MATERIALS PROVIDED: Begin

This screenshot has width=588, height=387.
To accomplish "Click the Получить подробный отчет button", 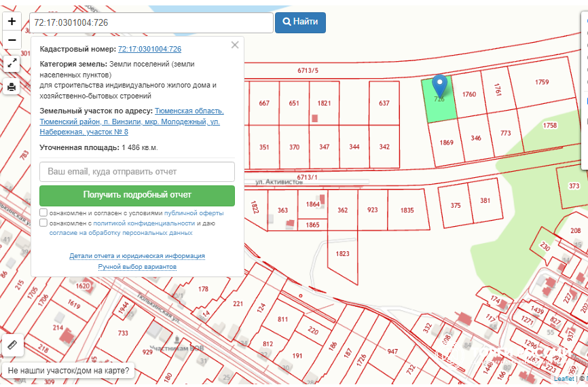I will tap(137, 195).
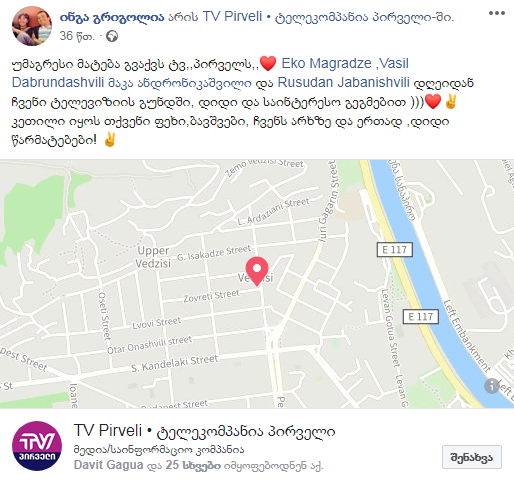Open the 36 წთ. post timestamp

tap(77, 36)
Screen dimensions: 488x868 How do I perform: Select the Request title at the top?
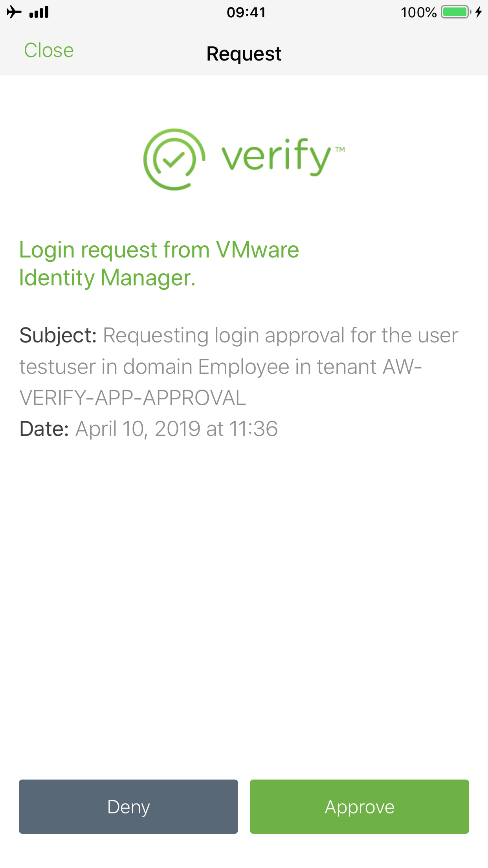point(244,53)
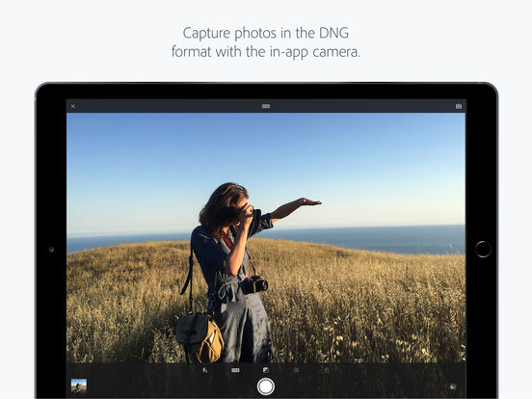Viewport: 532px width, 399px height.
Task: Tap the round white shutter button
Action: [266, 386]
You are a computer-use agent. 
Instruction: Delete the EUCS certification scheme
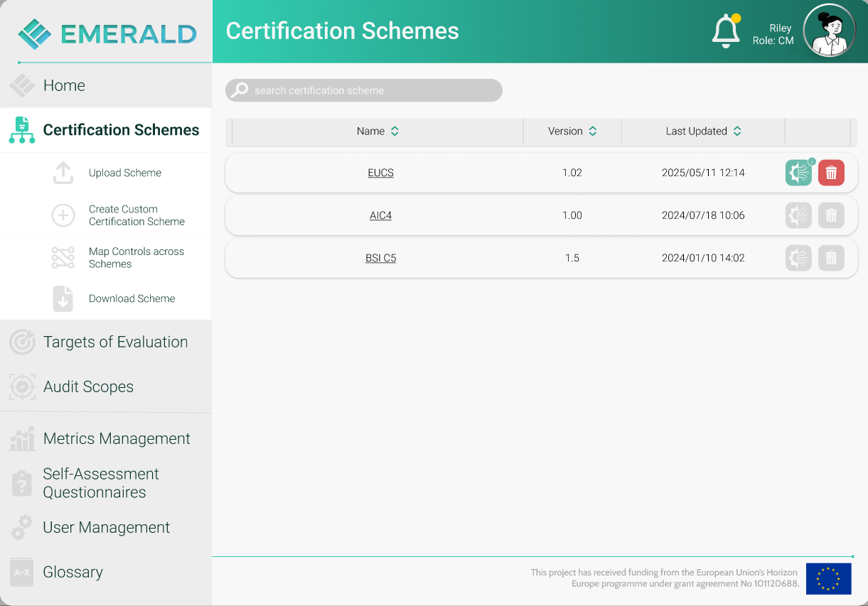tap(831, 172)
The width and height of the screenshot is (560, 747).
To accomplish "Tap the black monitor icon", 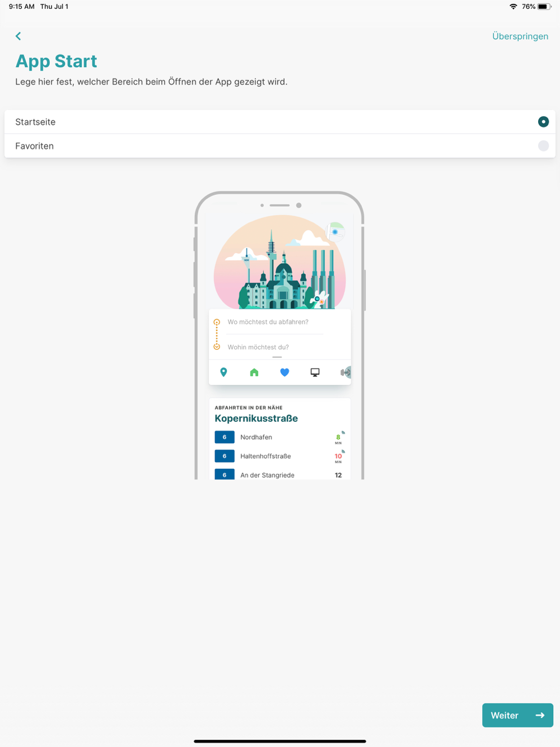I will 315,372.
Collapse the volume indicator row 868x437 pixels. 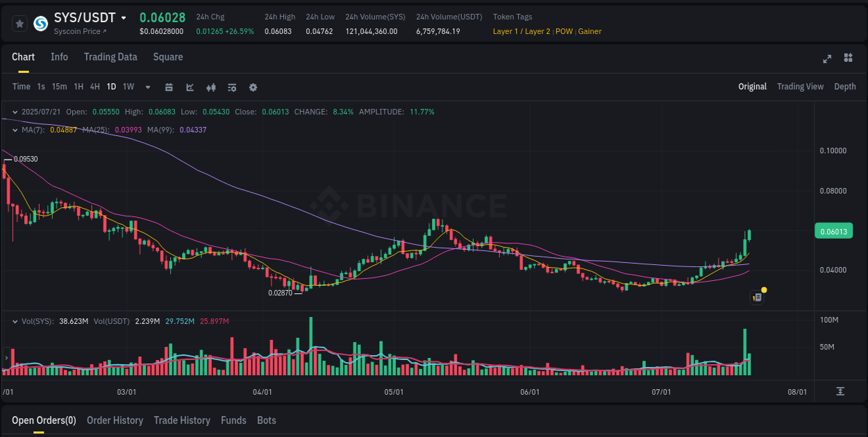(x=15, y=320)
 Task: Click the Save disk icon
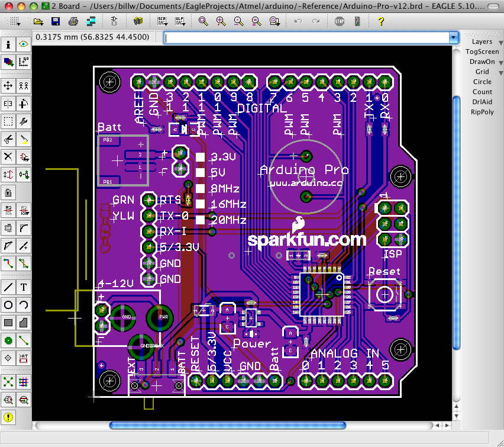pyautogui.click(x=56, y=21)
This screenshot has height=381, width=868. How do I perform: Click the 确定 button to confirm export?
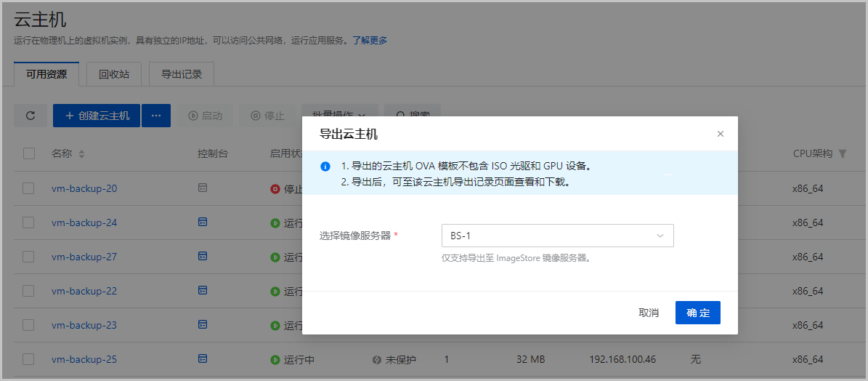click(x=697, y=313)
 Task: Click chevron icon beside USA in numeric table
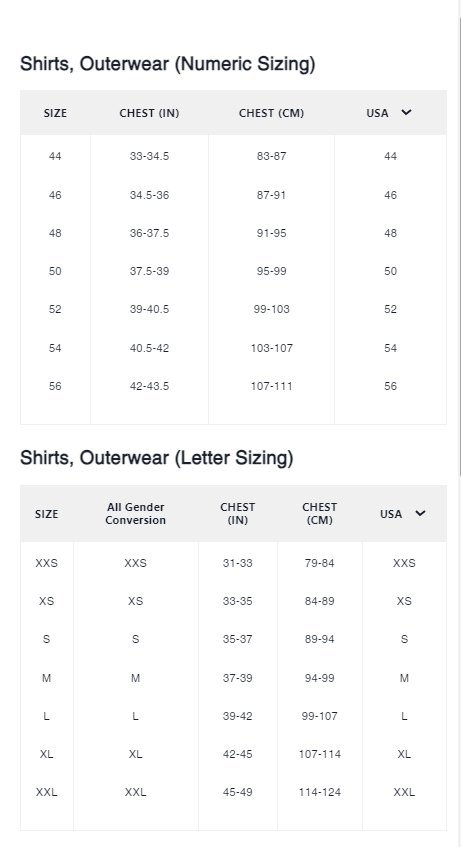point(406,112)
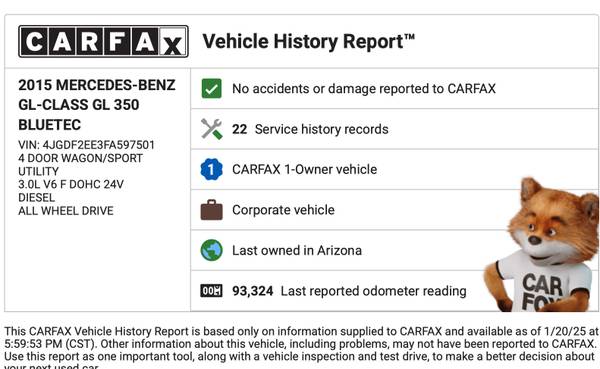Click the 'ALL WHEEL DRIVE' text
The height and width of the screenshot is (369, 600).
(x=66, y=211)
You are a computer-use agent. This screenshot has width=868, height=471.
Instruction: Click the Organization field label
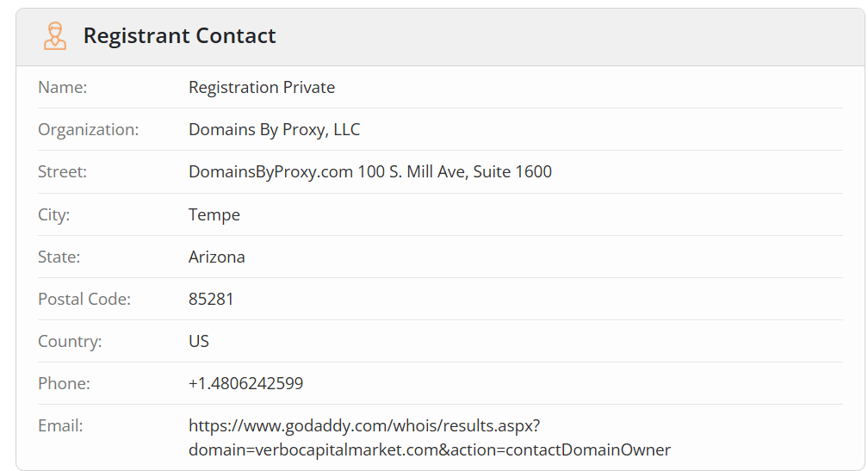pyautogui.click(x=89, y=129)
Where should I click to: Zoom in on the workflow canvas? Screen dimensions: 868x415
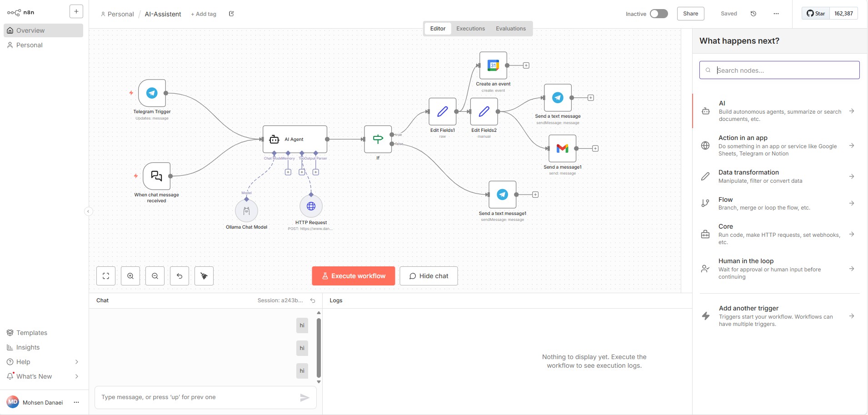tap(130, 276)
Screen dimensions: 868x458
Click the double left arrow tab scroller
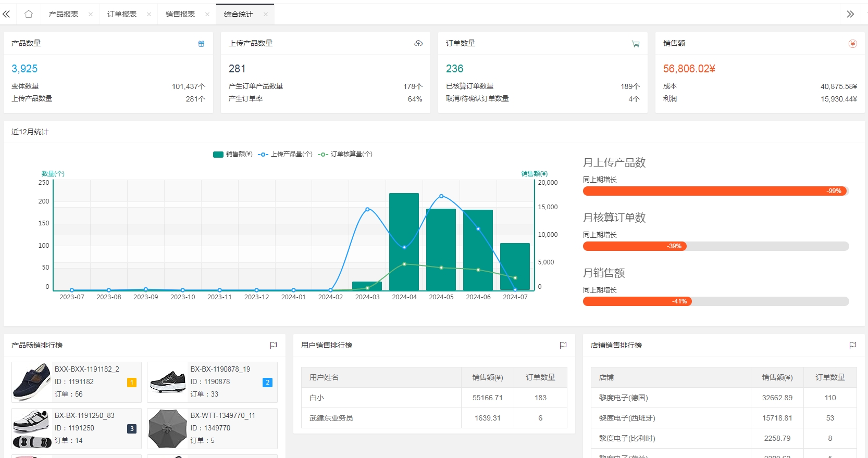tap(6, 14)
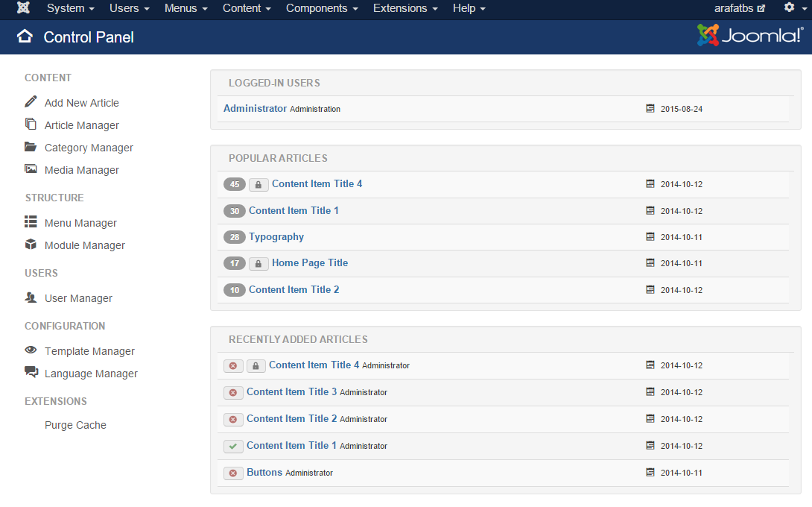Check in locked Home Page Title article
The image size is (812, 507).
click(x=258, y=263)
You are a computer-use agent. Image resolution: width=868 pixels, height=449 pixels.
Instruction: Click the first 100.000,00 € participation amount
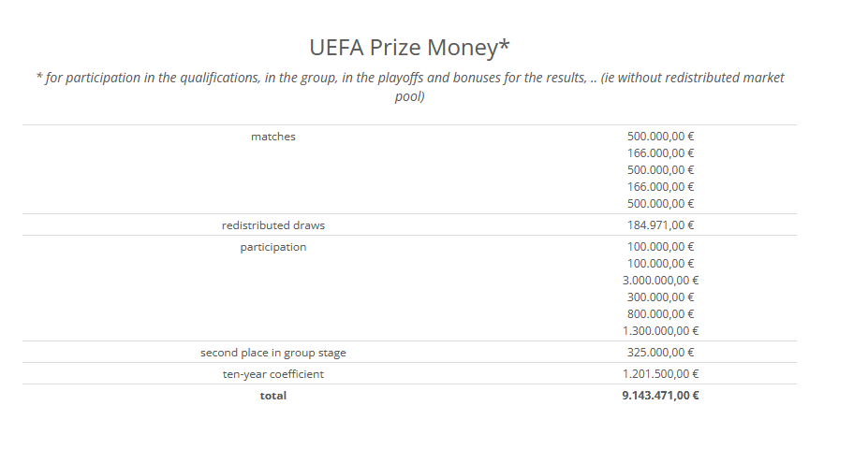660,247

MATERIALS PROVIDED: End

• **PROMPT**
Go through the entries above, and wherever a line holds the word "computer", copy that line.

• **ANSWER BOX**
You are a computer-use agent. 
You are a computer-use agent. This screenshot has width=868, height=471.
You are a computer-use agent. Image resolution: width=868 pixels, height=449 pixels.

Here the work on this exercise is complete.